The EU hopes that by integrating the precautionary principle into international treaties and multilateral agreements, it will become the unchallenged standard by which governments oversee and regulate science and technology. While the US has integrated aspects of the precautionary principle into some of its environmental regulations, for the most part its standards are far more lax then the EU's, though better than many countries. But the US views Europe's tightening regulatory regime as a noose around US exports and is determined to thwart its efforts. America's National Foreign Trade Council warned that the EU's invocation of the precautionary principle "has effectively banned US and other non-EU exports of products deemed hazardous" and stifled scientific and industrial innovation.
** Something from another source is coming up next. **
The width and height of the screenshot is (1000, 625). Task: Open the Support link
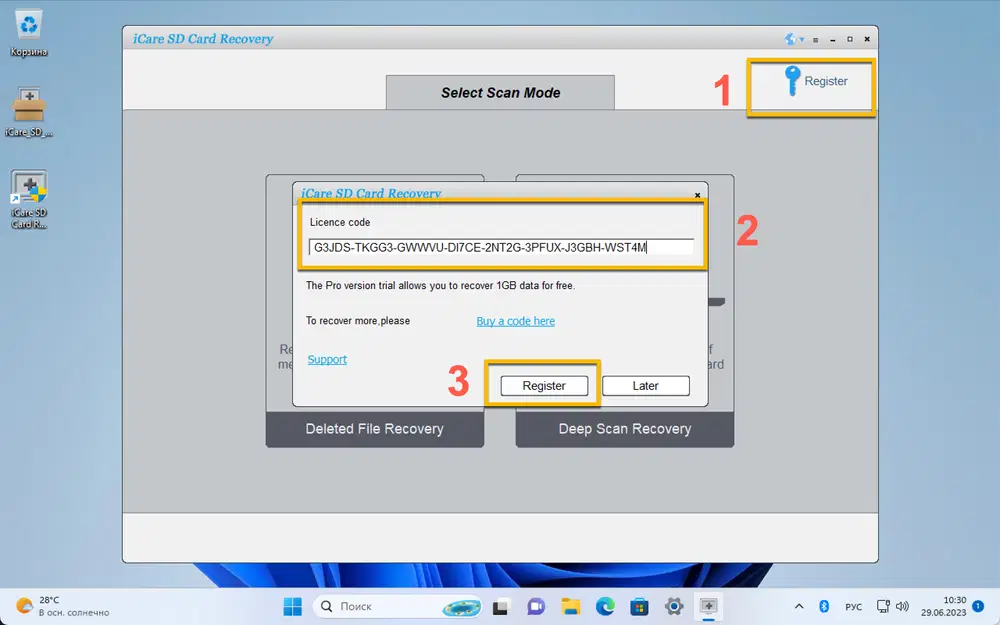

The precautionary principle is deeply at odds with the traditional Enlightenment idea about science. Risk taking is at the heart of modern science. To attempt to put limits on scientific pursuits, in lieu of greater certainty about their potential impacts on the environment, is, some scientists say, tantamount to squelching our very notion of progress.
The precautionary principle says, in effect, that because the stakes are so high, we have to weigh even the most dramatic benefits against the prospects of even more destructive consequences. The old Enlightenment science is too primitive to address a world where the bar for risk has been raised to the threshold of possible extinction itself. When the whole world is at risk because of the scale of human intervention, then a new scientific approach is required that takes the whole world into consideration.